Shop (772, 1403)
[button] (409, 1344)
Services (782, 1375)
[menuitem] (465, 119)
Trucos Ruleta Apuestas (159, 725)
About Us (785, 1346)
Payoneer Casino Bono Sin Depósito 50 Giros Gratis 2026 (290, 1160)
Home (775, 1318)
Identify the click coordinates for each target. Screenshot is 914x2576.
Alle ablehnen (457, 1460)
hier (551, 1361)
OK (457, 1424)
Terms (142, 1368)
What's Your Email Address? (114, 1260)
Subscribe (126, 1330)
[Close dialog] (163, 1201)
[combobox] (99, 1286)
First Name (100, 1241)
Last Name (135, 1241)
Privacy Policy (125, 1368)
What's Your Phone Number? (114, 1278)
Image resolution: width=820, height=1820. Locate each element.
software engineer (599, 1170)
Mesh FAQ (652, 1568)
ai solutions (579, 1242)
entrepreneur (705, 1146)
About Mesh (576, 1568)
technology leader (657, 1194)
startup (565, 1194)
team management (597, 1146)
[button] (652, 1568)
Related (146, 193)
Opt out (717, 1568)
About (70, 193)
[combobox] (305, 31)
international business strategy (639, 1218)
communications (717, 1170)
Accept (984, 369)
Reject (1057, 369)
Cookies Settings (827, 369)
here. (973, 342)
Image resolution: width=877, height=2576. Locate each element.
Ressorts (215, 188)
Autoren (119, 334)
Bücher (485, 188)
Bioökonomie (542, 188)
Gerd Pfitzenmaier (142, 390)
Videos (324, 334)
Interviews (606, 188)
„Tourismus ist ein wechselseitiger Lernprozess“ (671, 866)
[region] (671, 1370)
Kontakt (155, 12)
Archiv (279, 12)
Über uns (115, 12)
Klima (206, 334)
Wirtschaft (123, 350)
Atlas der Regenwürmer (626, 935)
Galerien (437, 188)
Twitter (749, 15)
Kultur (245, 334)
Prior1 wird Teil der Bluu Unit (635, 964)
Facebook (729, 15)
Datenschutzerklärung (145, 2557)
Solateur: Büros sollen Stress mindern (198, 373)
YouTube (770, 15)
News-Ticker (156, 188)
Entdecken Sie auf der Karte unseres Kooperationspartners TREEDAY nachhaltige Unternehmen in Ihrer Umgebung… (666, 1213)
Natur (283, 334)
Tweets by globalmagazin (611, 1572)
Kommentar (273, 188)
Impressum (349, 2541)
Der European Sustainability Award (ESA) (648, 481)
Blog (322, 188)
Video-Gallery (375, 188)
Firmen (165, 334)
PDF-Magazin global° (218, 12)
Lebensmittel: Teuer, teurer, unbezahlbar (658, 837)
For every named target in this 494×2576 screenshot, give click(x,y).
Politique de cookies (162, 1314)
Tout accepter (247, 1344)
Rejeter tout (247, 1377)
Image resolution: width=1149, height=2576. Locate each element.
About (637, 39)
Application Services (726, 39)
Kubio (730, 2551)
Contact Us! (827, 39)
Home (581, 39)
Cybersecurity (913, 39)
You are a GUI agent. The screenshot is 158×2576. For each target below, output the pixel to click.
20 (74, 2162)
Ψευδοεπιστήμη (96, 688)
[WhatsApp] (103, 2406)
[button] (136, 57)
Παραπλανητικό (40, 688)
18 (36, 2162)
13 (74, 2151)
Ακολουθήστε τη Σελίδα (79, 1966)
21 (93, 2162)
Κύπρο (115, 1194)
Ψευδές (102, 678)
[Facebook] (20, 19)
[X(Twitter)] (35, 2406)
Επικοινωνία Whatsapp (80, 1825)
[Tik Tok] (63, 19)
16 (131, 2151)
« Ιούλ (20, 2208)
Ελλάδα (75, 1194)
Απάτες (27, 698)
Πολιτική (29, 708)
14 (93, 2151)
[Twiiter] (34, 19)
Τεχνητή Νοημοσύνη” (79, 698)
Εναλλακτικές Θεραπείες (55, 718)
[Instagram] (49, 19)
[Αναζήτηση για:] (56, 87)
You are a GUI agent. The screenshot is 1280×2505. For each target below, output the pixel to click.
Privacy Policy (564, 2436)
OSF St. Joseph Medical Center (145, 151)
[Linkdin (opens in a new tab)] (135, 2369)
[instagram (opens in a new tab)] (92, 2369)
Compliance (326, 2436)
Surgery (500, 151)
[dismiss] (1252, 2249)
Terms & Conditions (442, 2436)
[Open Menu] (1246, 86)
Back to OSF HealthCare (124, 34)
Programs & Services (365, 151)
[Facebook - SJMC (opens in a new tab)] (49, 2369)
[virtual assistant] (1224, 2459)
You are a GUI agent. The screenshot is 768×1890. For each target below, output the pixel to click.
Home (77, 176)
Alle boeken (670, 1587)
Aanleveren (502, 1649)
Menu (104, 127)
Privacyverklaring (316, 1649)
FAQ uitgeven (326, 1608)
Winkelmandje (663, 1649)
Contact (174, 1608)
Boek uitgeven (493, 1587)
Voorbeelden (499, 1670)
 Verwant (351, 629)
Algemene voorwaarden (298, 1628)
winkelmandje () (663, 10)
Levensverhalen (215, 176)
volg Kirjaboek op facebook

-*-*-

Task objective =>
Above are the entries; copy every line among them that contains the word "Services".

Result of this task =>
Services (782, 1375)
Application Services (726, 39)
Programs & Services (365, 151)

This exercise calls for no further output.